Applications for authorisation or renewal of authorisation may only be examined by the Director General of the Regional Health Agency if they are accompanied by a complete file.
The application must include the following
1° An administrative file including :
a) The identity and legal status of the applicant ;
b) A presentation of the proposed installation for the practice of cosmetic surgery or the proposed practice of cosmetic surgery within the health establishment and, in the case of an application for renewal, any changes envisaged;
c) An undertaking by the applicant to maintain the characteristics of the installation after authorisation or renewal;
d) The agreements concluded with one or more health establishments authorised to carry out the emergency medicine and intensive care activities referred to in article R. 6122-25, with a view to organising, where applicable, the emergency transfer of people cared for by the applicant, when the applicant is not a health establishment authorised to carry out these activities;
e) Where applicable, the agreement referred to in Article R. 5126-107 ;
f) A document attesting to the implementation of the quality management system for the sterile medical device circuit referred to in Article R. 6111-10, the adoption of the system for ensuring the quality of sterilisation of medical devices referred to in Article L. 6111-2 and, where applicable, one of the contracts referred to in Article R. 6111-20;
g) An attestation from the applicant and its insurer that they are aware of the information obligations of the health insurance funds, pursuant toarticle L. 376-1 of the Social Security Code, in the event of an accident or injury caused to a member of the social security system;
2° A file relating to staff, showing the applicant’s commitments regarding the number and qualifications of the staff, particularly medical, pharmaceutical and non-medical staff, required to implement the project and carry out cosmetic surgery;
3° A technical and financial file including :
a) A presentation, accompanied by dimensioned and oriented plans, of the installations used for the activity of cosmetic surgery, as well as the hospitalisation resources and technical resources, in particular the operating area, which have been set up or which the applicant undertakes to set up in order to satisfy the conditions for authorisation and the technical operating conditions laid down in application of article L. 6322-1 ;
b) A presentation of how the project will be financed and the projected operating account or budget;
4° An assessment file containing :
a) A statement of the objectives set by the applicant, relating in particular to the quality, safety and continuity of care given to people undergoing cosmetic surgery;
b) A description of the indicators and methods planned to assess the achievement of these objectives;
c) A description of the system for collecting and processing the medical, technical and administrative data needed to carry out the assessment, including :
-the characteristics of the procedures carried out, in particular the condition of the person concerned before and after the procedure;
-the volume of procedures by type and degree of complexity;
-data relating to the monitoring of the risks of the occurrence of serious adverse events or infections associated with healthcare, in particular nosocomial infections, medical accidents, iatrogenic disorders or adverse events linked to a healthcare product, as well as the reporting of such events;
d) A description of the arrangements for informing and involving medical and non-medical staff involved in the assessment procedure;
e) A description of the procedures or methods for evaluating the satisfaction of persons undergoing cosmetic surgery.

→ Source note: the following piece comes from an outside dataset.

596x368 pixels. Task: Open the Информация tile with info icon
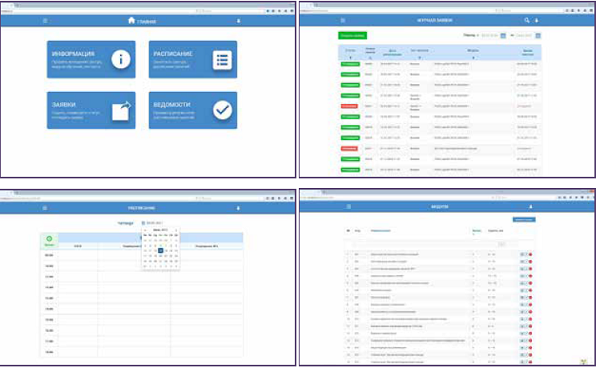pos(91,59)
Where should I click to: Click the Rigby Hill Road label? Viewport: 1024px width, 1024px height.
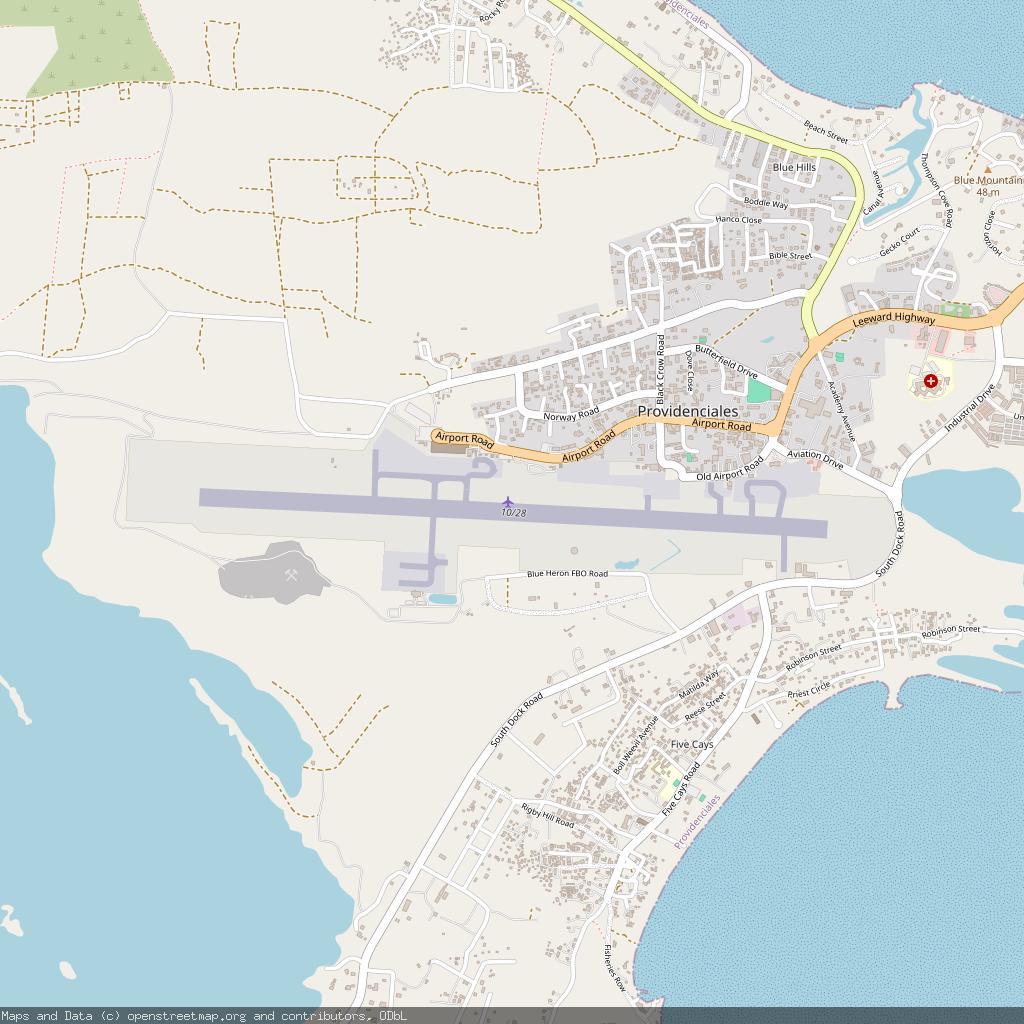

In the case of an application for renewal, the applicant must attach to the file the assessment reports drawn up during the previous authorisation period and a summary of the measures taken or which he undertakes to take to correct any discrepancies observed. The objectives and means of assessment mentioned above take account of the results of the assessment corresponding to this period.
The applicant must also attach to the application a copy of the report on certification by the Haute Autorité de santé, or failing this, a copy of the acknowledgement of receipt by this authority of its application to initiate the certification procedure.